Material for this exercise:
⟨
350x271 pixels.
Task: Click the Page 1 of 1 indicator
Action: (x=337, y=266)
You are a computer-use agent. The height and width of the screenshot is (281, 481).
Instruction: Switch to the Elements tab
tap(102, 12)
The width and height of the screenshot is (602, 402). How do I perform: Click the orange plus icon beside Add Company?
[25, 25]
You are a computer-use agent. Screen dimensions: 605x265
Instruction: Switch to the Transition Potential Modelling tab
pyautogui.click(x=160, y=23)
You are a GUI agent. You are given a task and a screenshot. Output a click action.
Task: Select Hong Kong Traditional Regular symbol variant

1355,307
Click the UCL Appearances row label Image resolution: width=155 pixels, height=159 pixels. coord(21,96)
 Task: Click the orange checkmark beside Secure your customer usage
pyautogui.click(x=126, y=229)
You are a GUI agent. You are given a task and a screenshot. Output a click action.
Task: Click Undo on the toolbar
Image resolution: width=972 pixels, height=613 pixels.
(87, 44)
⟩
⟨
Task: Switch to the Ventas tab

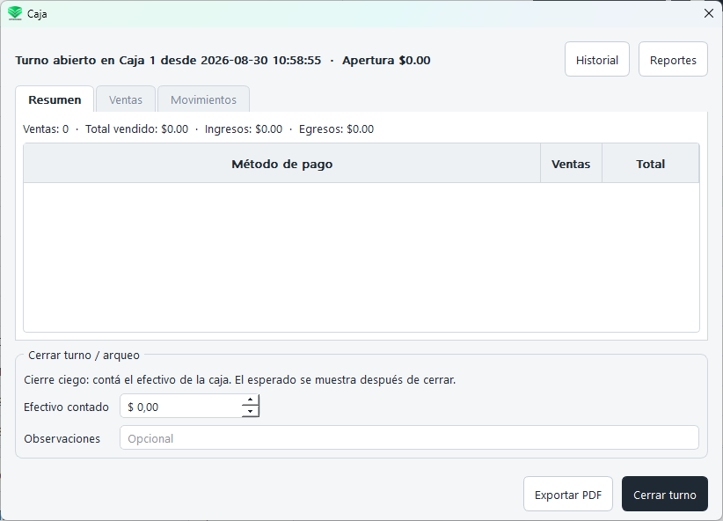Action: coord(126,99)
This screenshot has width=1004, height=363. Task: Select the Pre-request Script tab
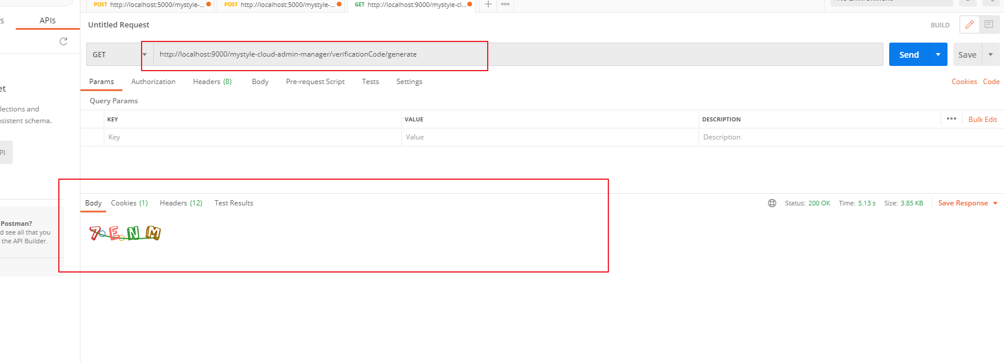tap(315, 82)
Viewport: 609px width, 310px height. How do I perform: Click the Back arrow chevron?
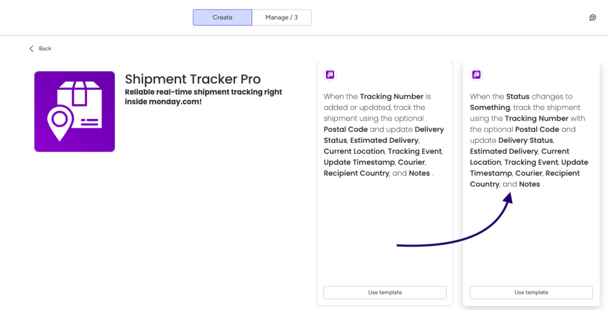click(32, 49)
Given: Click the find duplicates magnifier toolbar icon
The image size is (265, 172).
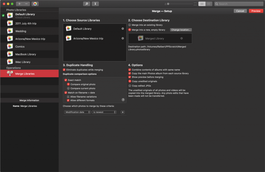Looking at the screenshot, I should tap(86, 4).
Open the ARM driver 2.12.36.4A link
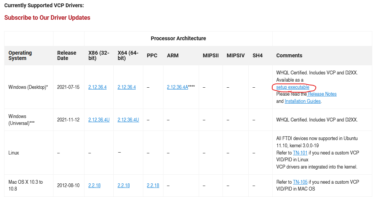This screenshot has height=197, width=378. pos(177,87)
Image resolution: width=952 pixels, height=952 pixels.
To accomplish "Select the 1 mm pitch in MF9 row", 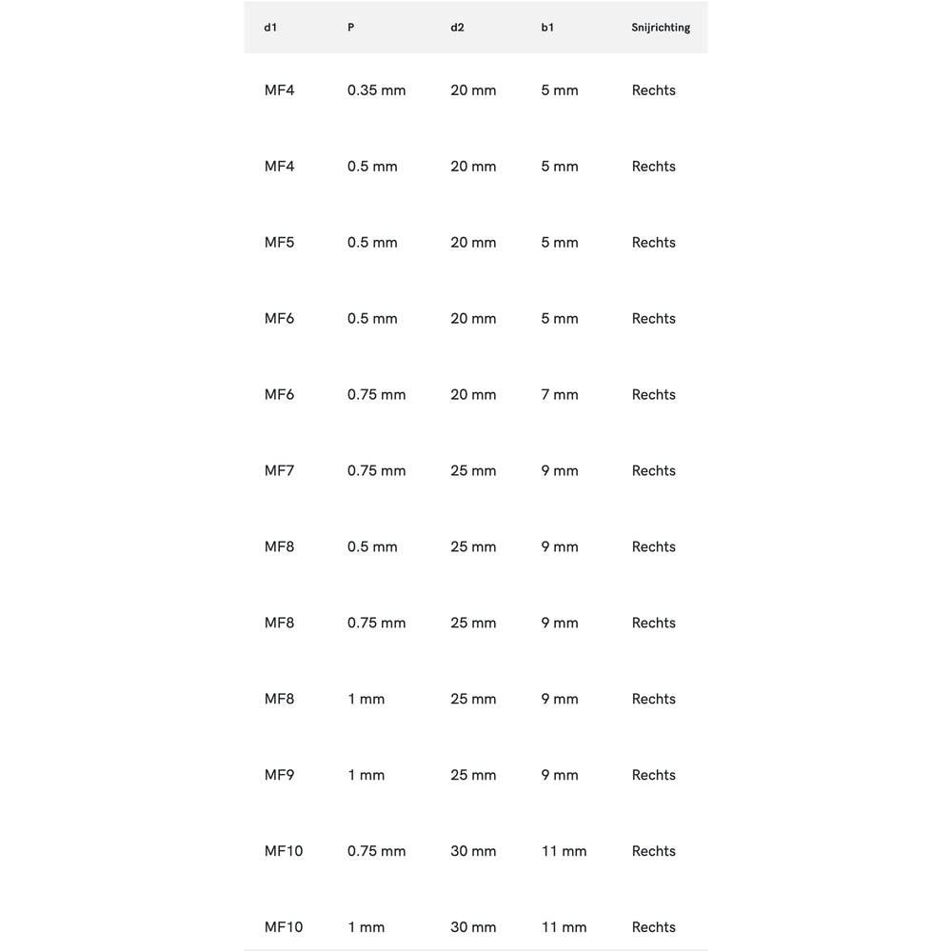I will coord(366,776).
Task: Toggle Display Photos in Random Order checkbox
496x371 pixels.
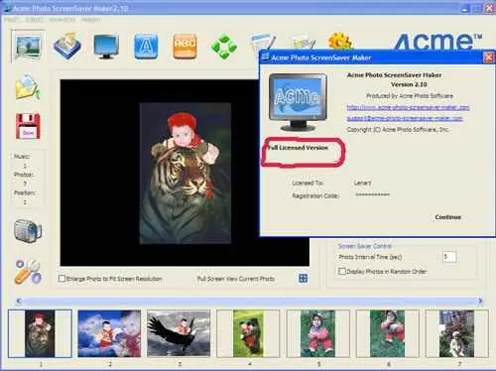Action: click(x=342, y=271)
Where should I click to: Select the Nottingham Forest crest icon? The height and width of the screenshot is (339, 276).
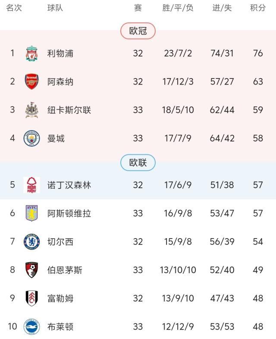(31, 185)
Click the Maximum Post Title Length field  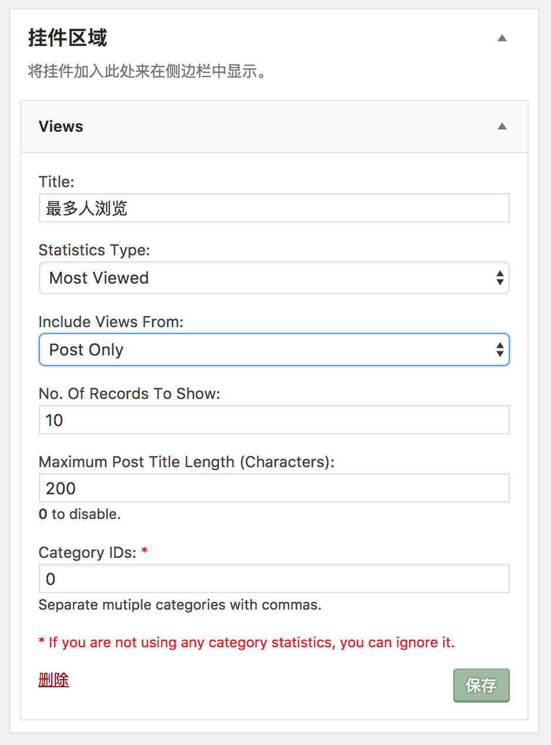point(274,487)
⟩
⟨
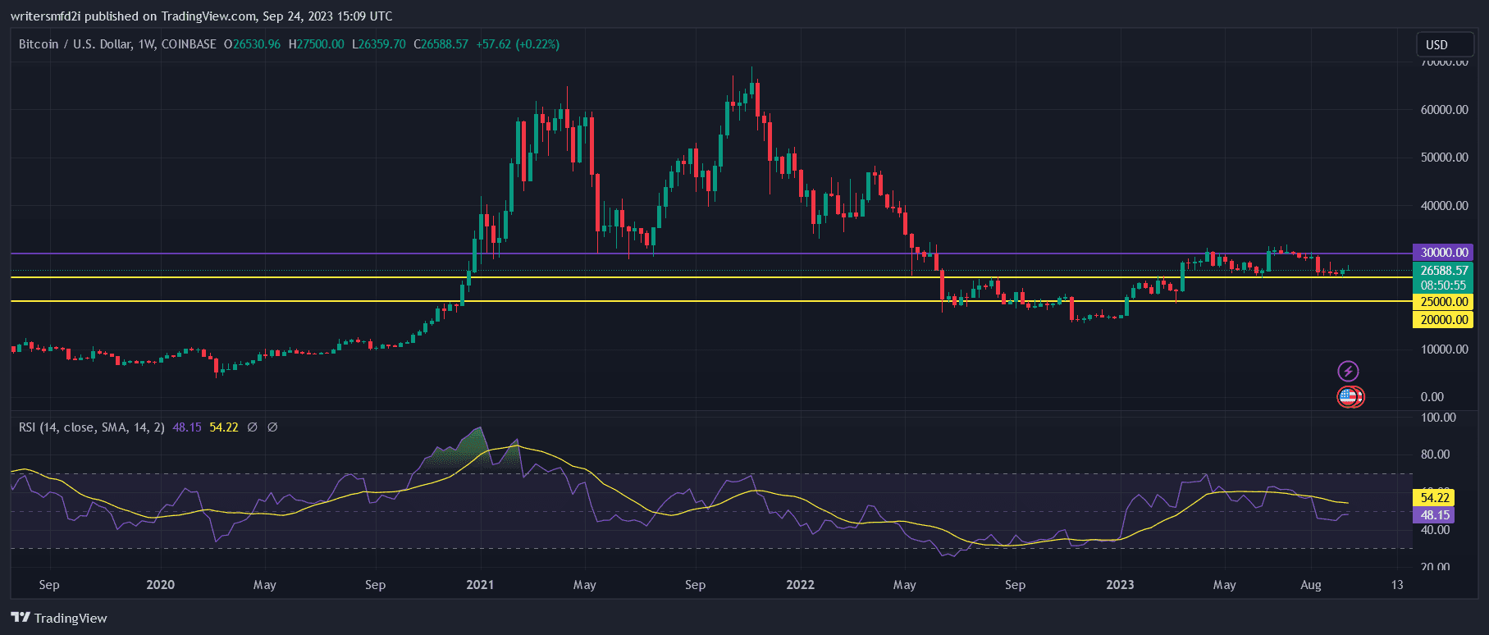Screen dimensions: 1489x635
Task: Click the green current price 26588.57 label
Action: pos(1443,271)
⟩
What to produce: Copy out each line of the listing that holds "computer".

Task response:
You are a computer-use agent. The height and width of the screenshot is (281, 481).
You are a computer-use agent. Screen dimensions: 605x265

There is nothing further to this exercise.